• [Your objective]:
Starting at the beginning of the items and ending at the line containing "click(x=166, y=99)", rewrite those lines with "left arrow" replaced by "back arrow" and everything else unchanged.

• [Excerpted records]:
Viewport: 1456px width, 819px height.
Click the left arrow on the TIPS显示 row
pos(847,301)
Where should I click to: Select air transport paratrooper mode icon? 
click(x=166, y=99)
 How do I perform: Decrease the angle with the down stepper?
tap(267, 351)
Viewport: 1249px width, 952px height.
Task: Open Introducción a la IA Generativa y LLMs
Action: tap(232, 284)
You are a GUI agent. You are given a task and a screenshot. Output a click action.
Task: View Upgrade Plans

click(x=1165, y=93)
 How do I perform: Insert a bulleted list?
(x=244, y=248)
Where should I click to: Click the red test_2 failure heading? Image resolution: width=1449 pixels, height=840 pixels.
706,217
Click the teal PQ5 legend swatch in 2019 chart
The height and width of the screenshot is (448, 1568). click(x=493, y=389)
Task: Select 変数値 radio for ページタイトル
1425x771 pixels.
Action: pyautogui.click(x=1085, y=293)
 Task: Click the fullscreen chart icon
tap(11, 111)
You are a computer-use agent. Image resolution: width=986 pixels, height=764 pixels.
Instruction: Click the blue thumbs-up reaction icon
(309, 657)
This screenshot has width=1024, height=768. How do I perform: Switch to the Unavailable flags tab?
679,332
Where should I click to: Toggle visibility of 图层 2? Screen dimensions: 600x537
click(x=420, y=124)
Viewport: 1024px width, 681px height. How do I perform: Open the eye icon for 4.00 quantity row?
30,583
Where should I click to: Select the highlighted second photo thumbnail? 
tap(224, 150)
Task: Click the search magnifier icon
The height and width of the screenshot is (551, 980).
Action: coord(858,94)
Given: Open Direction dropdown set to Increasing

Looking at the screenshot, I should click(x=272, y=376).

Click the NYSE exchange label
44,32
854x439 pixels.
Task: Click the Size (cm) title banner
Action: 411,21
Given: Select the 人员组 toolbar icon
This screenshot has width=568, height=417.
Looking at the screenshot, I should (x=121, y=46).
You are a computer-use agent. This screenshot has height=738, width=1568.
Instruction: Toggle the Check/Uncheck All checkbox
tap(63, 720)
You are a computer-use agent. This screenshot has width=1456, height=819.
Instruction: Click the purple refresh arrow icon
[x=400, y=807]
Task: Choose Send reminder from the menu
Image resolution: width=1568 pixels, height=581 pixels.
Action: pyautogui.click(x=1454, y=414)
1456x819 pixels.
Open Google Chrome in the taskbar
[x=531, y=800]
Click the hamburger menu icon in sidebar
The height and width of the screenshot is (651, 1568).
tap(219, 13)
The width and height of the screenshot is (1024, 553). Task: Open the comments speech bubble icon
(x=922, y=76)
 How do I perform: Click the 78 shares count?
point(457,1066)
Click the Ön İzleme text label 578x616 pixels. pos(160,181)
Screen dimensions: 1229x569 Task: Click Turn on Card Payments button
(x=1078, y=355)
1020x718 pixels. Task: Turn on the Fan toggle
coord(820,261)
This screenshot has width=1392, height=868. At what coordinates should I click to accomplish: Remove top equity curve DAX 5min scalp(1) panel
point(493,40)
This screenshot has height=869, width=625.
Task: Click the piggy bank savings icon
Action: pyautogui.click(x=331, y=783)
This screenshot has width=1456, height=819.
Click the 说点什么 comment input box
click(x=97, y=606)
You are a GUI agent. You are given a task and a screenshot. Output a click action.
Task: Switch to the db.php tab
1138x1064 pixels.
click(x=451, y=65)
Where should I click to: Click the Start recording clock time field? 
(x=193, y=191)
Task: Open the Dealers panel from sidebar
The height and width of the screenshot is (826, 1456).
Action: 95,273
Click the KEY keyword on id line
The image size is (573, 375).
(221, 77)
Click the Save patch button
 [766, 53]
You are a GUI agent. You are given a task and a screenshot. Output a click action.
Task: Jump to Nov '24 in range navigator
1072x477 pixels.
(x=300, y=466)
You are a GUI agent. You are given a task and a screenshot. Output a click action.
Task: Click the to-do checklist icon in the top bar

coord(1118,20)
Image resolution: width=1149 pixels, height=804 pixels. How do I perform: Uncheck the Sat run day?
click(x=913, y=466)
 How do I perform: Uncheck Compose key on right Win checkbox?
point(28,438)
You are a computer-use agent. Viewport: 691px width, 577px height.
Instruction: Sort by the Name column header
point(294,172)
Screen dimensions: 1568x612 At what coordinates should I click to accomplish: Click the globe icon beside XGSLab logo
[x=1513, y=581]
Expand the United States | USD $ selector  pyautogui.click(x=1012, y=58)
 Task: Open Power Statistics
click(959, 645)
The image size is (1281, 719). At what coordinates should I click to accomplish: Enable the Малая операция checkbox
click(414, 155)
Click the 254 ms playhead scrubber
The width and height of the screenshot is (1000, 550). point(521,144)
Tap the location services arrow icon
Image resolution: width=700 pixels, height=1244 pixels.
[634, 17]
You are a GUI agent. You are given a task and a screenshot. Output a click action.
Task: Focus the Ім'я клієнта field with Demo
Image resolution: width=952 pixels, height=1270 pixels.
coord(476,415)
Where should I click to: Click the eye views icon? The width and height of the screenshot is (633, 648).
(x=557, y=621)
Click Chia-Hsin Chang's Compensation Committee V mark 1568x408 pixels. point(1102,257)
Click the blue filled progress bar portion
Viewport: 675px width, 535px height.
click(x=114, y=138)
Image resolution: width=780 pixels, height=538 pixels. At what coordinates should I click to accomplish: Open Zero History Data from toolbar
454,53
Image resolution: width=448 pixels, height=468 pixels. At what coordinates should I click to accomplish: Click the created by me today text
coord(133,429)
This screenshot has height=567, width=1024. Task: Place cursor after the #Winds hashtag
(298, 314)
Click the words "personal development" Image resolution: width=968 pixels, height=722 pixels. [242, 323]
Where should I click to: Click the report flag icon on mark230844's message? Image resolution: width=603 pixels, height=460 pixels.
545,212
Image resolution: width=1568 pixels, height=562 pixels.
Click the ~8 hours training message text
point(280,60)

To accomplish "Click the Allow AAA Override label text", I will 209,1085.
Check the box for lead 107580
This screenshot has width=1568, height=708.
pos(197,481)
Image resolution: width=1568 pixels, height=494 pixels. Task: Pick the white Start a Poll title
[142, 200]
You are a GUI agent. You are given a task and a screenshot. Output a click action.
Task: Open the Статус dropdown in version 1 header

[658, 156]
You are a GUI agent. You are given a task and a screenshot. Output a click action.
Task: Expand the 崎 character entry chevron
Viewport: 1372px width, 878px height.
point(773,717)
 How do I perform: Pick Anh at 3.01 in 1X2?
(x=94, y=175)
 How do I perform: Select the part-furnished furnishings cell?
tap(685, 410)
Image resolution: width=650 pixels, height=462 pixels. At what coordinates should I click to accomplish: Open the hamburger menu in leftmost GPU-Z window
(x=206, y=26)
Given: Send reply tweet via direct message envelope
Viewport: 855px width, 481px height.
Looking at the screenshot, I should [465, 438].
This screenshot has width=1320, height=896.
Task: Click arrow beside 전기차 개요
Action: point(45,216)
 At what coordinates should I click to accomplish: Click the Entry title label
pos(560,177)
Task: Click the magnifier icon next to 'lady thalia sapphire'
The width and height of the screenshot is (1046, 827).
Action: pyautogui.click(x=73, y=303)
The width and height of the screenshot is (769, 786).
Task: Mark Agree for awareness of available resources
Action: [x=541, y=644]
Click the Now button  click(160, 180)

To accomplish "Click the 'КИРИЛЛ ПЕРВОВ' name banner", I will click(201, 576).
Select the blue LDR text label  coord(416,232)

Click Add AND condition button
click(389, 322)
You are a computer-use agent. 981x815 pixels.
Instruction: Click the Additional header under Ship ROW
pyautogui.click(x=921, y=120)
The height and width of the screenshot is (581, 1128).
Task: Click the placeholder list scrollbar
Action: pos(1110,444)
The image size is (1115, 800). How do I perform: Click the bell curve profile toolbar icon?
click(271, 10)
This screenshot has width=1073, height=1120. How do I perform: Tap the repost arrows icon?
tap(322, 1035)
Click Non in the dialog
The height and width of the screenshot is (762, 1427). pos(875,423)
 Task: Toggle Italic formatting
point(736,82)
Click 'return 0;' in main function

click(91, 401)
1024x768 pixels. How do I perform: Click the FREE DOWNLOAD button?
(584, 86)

• [Output of the task]:
Viewport: 1456px width, 819px height.
Click the back arrow on the TIPS显示 row
pos(847,301)
Where should I click to: Select air transport paratrooper mode icon? 
click(x=166, y=99)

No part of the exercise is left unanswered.